The Redaman banking trojan ramped up its activity in the last part of 2018, employing ongoing back-end changes in order to evade detection, according to a new Wednesday report.
Redaman as a malware first came on the scene in 2015, and since then has consistently targeted victims that use Russian financial institutions. But from September through December 2018, researchers at Palo Alto Networks’ Unit 42 division saw increasing numbers of mass spam messages delivering the trojan.
The emails targeted Russian email recipients, often with email addresses ending in .ru, and delivered their payloads via a rotating assortment of archived Windows executable files disguised as PDF documents, according to the firm’s analysis.
Most notably, the format for these archives changed on a monthly basis: In September 2018, the attachments were zip archives. In October 2018, the attachments were zip archives, 7-zip archives, and rar archives. In November 2018, the attachments were rar archives. And in December 2018, the attachments changed to gzip archives with file names ending in .gz.
“We found the evolution of the delivery of the attacks over time interesting,” Ryan Olson, vice president of threat intelligence for Unit 42, told Threatpost. “This attacker changed the archive formats each month at the end of 2018, presumably to evade detection software as it caught on.”

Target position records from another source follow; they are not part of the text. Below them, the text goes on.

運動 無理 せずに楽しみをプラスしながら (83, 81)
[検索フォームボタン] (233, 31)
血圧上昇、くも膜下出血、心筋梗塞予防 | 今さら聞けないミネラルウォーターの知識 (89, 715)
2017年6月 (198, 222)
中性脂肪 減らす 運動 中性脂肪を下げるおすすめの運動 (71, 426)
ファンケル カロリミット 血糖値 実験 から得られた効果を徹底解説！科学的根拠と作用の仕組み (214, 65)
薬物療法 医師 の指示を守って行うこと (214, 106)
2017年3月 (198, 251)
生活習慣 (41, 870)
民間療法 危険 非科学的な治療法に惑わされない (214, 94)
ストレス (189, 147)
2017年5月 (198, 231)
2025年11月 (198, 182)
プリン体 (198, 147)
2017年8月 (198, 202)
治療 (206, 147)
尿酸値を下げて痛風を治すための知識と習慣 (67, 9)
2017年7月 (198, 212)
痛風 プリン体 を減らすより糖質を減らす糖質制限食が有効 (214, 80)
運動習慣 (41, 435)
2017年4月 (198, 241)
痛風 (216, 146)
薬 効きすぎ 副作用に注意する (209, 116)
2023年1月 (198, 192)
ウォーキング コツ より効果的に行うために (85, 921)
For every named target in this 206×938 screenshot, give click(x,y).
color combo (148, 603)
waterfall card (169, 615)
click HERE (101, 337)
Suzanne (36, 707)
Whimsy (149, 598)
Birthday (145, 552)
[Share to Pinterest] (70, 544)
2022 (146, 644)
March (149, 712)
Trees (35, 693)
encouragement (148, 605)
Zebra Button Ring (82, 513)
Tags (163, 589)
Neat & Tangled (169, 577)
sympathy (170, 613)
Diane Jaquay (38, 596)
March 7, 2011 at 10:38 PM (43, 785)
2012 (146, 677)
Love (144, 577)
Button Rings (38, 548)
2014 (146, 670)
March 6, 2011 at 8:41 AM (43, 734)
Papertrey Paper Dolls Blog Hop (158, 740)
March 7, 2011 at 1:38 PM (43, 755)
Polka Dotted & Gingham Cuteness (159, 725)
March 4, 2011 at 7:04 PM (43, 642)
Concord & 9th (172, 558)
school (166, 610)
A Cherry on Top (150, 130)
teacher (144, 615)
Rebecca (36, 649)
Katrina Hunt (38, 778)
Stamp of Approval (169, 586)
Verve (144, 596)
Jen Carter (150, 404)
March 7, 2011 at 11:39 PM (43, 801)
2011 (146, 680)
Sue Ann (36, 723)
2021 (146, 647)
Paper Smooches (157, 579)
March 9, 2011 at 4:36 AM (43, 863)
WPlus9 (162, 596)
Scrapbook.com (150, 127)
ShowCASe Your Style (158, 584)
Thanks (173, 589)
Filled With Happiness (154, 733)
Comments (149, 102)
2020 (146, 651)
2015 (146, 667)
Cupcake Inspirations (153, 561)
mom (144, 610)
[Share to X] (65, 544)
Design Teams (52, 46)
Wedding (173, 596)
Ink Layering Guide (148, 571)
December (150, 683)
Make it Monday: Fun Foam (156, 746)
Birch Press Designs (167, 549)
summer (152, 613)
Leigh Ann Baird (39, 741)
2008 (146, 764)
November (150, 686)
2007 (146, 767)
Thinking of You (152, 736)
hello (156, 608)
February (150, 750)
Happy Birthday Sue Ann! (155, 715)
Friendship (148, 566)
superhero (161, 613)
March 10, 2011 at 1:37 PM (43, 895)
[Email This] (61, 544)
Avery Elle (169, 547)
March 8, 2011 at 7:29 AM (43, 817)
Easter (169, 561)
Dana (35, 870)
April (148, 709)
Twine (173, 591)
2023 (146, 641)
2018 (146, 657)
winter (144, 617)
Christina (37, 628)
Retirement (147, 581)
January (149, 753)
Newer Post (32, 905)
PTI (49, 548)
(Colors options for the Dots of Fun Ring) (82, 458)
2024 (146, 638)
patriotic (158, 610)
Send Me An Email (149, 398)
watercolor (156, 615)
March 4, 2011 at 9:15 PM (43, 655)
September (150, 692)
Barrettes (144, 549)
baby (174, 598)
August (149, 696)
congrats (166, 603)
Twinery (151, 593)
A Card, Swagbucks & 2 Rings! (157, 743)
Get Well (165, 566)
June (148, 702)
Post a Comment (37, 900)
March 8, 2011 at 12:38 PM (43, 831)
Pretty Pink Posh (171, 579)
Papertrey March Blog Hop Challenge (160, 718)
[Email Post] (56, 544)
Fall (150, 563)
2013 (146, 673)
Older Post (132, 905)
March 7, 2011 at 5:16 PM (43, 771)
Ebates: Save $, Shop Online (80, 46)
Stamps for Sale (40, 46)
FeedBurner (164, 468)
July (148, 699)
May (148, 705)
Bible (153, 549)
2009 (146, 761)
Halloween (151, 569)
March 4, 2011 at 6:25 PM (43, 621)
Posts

That’s not the only thing to change over the course of the attacks: Subject lines, message text and attachment names also constantly changed – although all of the messages shared a common theme of alleged financial issues that recipients were told they needed to solve. In all, there were hundreds of different lures, such as “Act of reconciliation September-October,” “Debt due Wednesday,” “Documents Verification for October 2018” and “The package of documents for payment 1st October.”
Most of the mail servers associated with the campaign attackers were located in Russia, with a handful of others located in Eastern European locations, as well as Germany, the Netherlands, Switzerland, the U.K. and the U.S.
The targets were similarly clustered in Russia, though some victims were seen in Western Europe, Japan and the U.S.
Redaman in most other aspects is a typical banking trojan; it checks to see if it is running in a sandbox or similar type of analysis environment, and if satisfied that it is not, it drops a persistent library file in the Windows program data directory. From there it monitors Chrome, Firefox and Internet Explorer browser activity and searches the local host for information related to the financial sector.
It also has a full cadre of misdeeds at its disposal, including downloading additional files (including a variant of the Pony info-stealer), keylogging activity, taking screen shots and recording video, collecting and exfiltrating financial data regarding Russian banks, smart-card monitoring, nabbing clipboard data and shutting down the infected machine, among other things.
Olson told Threatpost that Redaman stands out because of its rapidly evolving tactics as well as the fact that it “appears to be used primarily to target Russians, which is somewhat out of the ordinary.” In all, Unit 42 saw more than 100 different types of Redaman-laden spam during the last four months of 2018, sent to thousands of recipients; researchers said they expect the activity to continue into 2019.